А через несколько дней случилось ужасное. В полдень под Бережанами вспыхнул короткий бой. Конный партизанский разъезд напоролся на засаду аковцев и почти весь погиб в перестрелке. В живых остался лишь один всадник. Конь под ним, рассказывали, был убит еще в начале стычки, партизан же, раненный в ногу, отполз в кусты, но его нашли и привели в село.

Партизан был средних лет, черночубый, курчавый, из его карманов аковцы вытряхнули медаль «За отвагу». Однако каких-нибудь документов, которые свидетельствовали бы о принадлежности к отряду или соединению, не нашли.
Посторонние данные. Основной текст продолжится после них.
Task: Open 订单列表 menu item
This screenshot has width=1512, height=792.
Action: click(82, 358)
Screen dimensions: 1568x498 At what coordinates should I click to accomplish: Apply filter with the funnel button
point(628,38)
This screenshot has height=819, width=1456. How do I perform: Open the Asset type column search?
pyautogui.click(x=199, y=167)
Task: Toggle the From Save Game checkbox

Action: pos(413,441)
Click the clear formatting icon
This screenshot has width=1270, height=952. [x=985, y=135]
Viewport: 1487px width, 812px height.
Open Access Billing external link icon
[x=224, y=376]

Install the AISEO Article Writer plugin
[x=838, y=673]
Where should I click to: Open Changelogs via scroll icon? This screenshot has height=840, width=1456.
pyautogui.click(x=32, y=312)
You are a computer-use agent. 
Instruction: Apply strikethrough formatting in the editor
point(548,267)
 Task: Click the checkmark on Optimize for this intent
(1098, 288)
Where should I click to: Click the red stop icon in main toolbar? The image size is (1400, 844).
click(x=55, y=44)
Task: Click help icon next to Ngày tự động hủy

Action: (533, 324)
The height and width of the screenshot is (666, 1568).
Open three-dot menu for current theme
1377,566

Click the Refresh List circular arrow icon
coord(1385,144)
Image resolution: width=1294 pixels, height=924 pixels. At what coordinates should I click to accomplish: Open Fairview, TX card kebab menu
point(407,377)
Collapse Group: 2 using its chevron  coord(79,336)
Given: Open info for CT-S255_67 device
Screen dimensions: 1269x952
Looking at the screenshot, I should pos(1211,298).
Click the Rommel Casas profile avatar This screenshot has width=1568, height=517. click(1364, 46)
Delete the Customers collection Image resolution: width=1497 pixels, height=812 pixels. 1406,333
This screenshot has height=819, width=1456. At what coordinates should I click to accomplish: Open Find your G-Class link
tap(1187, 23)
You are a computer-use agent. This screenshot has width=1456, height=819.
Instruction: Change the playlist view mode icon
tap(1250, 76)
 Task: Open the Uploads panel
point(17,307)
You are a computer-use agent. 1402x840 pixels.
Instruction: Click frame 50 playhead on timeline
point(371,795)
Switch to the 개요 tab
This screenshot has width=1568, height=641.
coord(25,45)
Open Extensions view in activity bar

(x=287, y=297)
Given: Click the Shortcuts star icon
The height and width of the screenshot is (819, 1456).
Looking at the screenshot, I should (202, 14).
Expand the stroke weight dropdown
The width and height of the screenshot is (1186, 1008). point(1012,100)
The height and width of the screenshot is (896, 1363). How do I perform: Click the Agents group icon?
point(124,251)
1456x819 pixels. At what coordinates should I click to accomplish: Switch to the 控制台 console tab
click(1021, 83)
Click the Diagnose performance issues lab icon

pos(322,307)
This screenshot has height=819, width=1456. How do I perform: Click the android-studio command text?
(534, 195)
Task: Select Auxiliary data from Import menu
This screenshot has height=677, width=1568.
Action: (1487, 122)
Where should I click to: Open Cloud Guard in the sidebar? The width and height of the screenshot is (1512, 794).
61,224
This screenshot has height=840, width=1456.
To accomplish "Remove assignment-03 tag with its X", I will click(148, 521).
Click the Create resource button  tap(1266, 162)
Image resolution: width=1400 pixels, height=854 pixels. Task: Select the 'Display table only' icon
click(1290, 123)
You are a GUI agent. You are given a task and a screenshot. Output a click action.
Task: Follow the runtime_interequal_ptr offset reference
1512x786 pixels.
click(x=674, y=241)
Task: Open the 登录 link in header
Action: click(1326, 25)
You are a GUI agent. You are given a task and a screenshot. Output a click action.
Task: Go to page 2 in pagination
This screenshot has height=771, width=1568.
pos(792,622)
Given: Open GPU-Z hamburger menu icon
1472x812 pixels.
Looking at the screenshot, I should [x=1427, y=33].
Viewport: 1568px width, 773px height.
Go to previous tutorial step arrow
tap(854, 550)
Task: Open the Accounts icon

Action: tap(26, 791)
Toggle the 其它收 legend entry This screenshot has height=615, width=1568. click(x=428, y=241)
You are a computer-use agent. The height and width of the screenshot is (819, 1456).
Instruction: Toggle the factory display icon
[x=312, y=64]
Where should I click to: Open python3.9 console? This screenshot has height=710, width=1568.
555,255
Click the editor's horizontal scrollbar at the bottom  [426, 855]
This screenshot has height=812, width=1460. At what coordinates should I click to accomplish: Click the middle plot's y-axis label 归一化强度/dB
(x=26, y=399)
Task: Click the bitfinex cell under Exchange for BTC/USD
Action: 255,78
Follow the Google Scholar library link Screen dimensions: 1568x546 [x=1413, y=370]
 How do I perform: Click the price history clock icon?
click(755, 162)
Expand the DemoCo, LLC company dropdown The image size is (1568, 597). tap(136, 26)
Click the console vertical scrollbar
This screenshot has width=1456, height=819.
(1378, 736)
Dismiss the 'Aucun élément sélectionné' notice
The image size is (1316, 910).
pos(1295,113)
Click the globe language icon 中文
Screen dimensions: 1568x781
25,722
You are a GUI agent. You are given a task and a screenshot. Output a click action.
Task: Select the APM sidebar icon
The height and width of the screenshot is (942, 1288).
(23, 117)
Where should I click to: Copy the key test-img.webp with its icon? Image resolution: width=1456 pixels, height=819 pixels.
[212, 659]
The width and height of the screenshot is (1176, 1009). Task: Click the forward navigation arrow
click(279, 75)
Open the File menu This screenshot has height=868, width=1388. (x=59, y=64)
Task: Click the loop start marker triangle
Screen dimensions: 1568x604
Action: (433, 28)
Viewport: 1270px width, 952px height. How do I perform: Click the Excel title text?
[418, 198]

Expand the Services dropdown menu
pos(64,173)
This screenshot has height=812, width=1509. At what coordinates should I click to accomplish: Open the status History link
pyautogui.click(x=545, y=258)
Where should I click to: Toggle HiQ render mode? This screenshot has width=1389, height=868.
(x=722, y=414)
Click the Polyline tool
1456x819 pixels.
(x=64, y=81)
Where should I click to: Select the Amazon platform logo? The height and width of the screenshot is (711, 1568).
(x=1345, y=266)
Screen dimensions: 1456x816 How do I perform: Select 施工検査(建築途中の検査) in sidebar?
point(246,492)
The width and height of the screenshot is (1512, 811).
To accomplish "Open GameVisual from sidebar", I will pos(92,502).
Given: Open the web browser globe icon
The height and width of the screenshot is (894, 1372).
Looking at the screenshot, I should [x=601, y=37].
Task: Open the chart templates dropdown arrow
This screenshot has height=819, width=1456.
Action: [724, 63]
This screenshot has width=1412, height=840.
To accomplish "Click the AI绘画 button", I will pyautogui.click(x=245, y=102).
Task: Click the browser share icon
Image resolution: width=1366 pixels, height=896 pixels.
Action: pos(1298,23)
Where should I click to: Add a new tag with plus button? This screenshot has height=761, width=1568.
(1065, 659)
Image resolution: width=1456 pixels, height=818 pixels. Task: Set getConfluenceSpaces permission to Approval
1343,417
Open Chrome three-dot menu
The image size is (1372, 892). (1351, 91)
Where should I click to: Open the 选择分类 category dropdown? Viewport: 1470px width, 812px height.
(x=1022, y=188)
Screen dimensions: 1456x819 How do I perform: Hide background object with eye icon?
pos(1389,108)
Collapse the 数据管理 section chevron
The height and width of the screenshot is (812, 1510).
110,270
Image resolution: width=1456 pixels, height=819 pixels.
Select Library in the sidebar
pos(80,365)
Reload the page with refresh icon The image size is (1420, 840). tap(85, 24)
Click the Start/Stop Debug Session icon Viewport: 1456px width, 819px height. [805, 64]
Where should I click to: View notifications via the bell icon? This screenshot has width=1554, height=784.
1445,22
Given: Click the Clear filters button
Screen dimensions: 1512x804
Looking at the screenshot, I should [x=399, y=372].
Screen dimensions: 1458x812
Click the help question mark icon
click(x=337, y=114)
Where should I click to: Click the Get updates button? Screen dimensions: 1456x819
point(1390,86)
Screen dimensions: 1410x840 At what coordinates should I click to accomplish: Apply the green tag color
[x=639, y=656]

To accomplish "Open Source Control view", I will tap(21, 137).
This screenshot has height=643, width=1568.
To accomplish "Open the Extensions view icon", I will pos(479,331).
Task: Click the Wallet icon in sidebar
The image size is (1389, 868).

Чарнецкий долго допрашивал раненого, его интересовала дислокация партизан, их количество и расположение баз, однако пленный ничего конкретного не сказал. Возможно, он всего этого и не знал. Чарнецкий велел расстрелять его. Экзекуция должна была произойти на глазах всего села — чтобы ни у кого не возникало сомнений относительно твердости местной власти, которая отныне должна считаться единственной и законной.